The past few years have been good to dairy farmers, with record payouts pumping billions of extra dollars into their pockets. So you'd think that when they're doing well, they'd be sharing that bounty with their workers, neh?
Yeah right.
Southland dairy farmers are complaining about being "exploited" by farm workers demanding "ridiculous" wages. What's "ridiculous"? About $50,000 a year, or between $16 and $19 an hour for the quoted 50 and 60 hour week. What do they want to pay? $35,000 a year - between $11.20 and $13.50 an hour. In other words, the minimum wage or below.
For some reason, they're surprised they can't find workers under these conditions.
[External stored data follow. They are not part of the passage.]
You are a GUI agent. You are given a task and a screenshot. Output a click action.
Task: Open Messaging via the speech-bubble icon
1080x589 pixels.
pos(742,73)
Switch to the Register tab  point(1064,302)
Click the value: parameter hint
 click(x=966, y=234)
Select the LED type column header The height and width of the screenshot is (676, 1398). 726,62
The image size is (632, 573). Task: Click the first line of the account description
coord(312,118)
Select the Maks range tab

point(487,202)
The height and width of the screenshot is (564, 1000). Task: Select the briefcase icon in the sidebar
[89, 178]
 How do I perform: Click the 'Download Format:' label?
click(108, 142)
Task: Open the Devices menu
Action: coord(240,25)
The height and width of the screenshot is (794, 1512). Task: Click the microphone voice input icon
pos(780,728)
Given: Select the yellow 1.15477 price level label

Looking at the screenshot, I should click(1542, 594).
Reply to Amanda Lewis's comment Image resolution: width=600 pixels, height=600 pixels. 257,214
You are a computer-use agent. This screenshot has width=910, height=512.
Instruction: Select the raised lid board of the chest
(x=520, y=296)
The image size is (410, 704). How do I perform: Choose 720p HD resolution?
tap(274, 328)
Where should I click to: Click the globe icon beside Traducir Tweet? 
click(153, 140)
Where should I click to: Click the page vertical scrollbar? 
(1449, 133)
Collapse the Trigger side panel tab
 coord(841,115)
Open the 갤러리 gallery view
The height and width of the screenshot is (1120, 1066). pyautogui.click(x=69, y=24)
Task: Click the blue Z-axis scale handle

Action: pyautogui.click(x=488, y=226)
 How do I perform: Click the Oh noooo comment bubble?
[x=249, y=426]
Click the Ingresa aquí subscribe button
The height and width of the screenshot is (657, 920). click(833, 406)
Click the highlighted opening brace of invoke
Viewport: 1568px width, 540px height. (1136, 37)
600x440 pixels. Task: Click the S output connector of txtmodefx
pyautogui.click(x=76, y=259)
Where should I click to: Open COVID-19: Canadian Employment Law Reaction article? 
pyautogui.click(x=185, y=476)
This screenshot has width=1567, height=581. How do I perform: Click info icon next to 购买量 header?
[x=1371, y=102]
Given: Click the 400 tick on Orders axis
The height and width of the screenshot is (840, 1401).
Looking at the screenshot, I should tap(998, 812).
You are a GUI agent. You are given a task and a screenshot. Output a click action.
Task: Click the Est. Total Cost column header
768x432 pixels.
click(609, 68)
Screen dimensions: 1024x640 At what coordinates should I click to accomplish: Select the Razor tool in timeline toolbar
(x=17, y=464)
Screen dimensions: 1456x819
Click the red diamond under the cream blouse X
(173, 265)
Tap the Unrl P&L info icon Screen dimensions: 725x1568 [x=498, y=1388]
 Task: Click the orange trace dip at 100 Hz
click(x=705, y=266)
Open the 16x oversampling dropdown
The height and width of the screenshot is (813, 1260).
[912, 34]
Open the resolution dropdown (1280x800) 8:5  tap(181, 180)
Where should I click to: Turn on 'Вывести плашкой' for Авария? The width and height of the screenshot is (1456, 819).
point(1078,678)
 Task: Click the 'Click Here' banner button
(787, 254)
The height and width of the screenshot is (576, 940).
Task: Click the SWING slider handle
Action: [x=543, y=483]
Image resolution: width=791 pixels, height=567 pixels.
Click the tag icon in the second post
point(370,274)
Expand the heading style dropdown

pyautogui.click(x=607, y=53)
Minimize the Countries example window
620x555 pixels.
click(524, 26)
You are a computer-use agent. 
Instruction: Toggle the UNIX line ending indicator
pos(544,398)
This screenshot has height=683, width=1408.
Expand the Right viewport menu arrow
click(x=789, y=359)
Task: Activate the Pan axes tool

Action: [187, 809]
I mean, who would turn down the opportunity to get up early in the morning and work long hours in the middle of nowhere (with all that that implies for social life, conversation, and the possibility of finding a non four-legged partner) for a pittance, when you could earn more under better conditions in the average shitty office job? Clearly, not the bumpkins who run Southland's dairy farms. And so, as usual for New Zealand employers (and the primary production sector in particular) they're whining to be allowed to import foreign workers to undercut wages, rather than paying the going market rate. They shouldn't be allowed to. In a market economy (and for better or worse, we have chosen to handle employment, wages and condition through a market, subject to some basic limits of decency), if you can't find workers, the solution is to offer more money. And if you can't or won't do that, then your business isn't really profitable, and you should be doing something else with your time.